Por supuesto, sigue siendo un prototipo, señala Saraiji.



Mientras hablo con él, Saraiji se pone la mochila y recluta a un estudiante de posgrado para que use los auriculares VR y ayude a demostrar cómo funciona. Grito algunos comandos, como pedirle al operador de la extremidad robótica que recoja algo.

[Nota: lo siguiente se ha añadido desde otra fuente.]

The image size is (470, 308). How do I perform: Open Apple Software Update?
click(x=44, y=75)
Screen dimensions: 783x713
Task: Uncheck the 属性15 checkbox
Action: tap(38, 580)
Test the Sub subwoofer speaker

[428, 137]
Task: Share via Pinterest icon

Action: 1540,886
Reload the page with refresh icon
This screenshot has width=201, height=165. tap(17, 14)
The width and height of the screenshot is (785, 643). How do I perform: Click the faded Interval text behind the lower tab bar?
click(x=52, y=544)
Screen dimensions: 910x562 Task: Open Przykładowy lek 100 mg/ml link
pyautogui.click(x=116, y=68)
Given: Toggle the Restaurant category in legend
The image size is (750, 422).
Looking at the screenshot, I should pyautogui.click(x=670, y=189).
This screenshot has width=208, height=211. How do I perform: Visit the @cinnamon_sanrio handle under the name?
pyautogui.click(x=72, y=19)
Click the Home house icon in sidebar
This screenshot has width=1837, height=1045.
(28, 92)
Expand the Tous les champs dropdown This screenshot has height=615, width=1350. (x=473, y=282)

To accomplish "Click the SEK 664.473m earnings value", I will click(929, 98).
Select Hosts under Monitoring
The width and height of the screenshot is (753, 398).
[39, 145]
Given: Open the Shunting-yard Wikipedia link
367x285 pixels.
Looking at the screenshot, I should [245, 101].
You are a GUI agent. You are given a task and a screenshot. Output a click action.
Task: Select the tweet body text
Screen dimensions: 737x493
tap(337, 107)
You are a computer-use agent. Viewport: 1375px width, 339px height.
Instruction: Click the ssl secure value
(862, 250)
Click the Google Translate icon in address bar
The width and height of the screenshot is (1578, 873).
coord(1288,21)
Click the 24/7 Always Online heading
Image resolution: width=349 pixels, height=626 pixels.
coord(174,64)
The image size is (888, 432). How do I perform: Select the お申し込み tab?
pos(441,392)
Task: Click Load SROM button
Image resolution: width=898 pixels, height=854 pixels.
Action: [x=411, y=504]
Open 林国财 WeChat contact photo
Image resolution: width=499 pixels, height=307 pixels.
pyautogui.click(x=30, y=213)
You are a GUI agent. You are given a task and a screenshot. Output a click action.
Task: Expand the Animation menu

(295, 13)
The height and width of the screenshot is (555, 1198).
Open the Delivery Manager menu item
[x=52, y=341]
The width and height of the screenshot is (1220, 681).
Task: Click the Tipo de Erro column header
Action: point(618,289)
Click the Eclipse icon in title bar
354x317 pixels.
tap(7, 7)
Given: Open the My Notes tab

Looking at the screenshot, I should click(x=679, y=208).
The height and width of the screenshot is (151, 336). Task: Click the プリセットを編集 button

Al principio, busca a tientas un juguete amarillo chirriante con ojos de dibujos animados, luego logra agarrarlo y dárselo a Saraji; luego, una de las manos del robot recupera el juguete y se lo devuelve a Saraji nuevamente. En un momento, Saraiji camina detrás del tipo que opera los brazos en realidad virtual, por lo que el operador puede tocarse el hombro con uno de los dedos del robot y darse un masaje breve en el cuello.

Los diferentes botones en los controladores de Oculus Rift permiten diferentes funciones de los dedos: el operador puede mover los dedos meñique, anular y medio de cada mano robótica simultáneamente con un solo botón, mientras que el pulgar y el índice tienen sus propios controles.

Hermano Igo Krebs , un científico investigador principal del MIT que ha pasado décadas estudiando la robótica de rehabilitación, no cree que el proyecto sea práctico para la rehabilitación. Pero puede imaginar que puede ser útil en muchas situaciones diferentes: para ayudar a un astronauta en el espacio exterior, por ejemplo, oa un paramédico con un procedimiento médico desconocido.

Saraiji dice que le gustaría convertir el proyecto en un producto real, y él y sus colaboradores están en el proceso de presentarlo a un acelerador de empresas emergentes con sede en Tokio.